From the entries below, return exactly the lines beginning at the one that contains "Task: Select the 年报总词频 header cell" and ending at the one that contains "Viewport: 306px width, 154px height.", both of them included, and only those lines.
==== Exercise material
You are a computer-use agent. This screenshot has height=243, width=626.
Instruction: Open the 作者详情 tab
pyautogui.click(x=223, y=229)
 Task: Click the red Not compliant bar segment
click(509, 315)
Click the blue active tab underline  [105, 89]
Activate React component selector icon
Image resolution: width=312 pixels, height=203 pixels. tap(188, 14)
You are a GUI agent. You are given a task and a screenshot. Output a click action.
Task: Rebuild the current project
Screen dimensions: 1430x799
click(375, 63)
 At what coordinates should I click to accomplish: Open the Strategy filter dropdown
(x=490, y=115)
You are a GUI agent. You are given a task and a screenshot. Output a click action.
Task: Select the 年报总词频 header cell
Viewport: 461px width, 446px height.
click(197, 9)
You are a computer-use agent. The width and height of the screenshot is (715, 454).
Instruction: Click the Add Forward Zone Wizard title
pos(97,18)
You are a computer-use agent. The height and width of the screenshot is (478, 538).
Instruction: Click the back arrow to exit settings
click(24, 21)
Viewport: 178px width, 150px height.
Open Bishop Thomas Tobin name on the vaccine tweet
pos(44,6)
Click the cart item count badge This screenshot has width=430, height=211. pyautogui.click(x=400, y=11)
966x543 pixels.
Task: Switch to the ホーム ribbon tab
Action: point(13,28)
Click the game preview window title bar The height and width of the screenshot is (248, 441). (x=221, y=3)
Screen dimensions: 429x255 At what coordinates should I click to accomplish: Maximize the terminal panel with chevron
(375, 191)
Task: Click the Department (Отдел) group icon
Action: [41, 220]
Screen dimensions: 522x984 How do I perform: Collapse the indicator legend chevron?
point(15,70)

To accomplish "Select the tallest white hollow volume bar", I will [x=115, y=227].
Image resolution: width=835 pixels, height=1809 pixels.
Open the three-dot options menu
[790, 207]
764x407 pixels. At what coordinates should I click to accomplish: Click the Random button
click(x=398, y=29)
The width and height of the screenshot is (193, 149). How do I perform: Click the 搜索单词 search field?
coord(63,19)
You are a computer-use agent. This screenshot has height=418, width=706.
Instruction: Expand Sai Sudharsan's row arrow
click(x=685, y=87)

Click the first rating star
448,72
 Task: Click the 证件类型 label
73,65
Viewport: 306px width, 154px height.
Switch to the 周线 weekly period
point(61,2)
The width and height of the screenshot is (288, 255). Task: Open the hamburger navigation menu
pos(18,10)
========
● Solution to this exercise:
Task: Select the 年报总词频 header cell
Viewport: 461px width, 446px height.
click(197, 9)
You are a computer-use agent. The width and height of the screenshot is (715, 454).
Instruction: Click the Add Forward Zone Wizard title
pos(97,18)
You are a computer-use agent. The height and width of the screenshot is (478, 538).
Instruction: Click the back arrow to exit settings
click(24, 21)
Viewport: 178px width, 150px height.
Open Bishop Thomas Tobin name on the vaccine tweet
pos(44,6)
Click the cart item count badge This screenshot has width=430, height=211. pyautogui.click(x=400, y=11)
966x543 pixels.
Task: Switch to the ホーム ribbon tab
Action: point(13,28)
Click the game preview window title bar The height and width of the screenshot is (248, 441). (x=221, y=3)
Screen dimensions: 429x255 At what coordinates should I click to accomplish: Maximize the terminal panel with chevron
(375, 191)
Task: Click the Department (Отдел) group icon
Action: [41, 220]
Screen dimensions: 522x984 How do I perform: Collapse the indicator legend chevron?
point(15,70)

To accomplish "Select the tallest white hollow volume bar", I will [x=115, y=227].
Image resolution: width=835 pixels, height=1809 pixels.
Open the three-dot options menu
[790, 207]
764x407 pixels. At what coordinates should I click to accomplish: Click the Random button
click(x=398, y=29)
The width and height of the screenshot is (193, 149). How do I perform: Click the 搜索单词 search field?
coord(63,19)
You are a computer-use agent. This screenshot has height=418, width=706.
Instruction: Expand Sai Sudharsan's row arrow
click(x=685, y=87)

Click the first rating star
448,72
 Task: Click the 证件类型 label
73,65
Viewport: 306px width, 154px height.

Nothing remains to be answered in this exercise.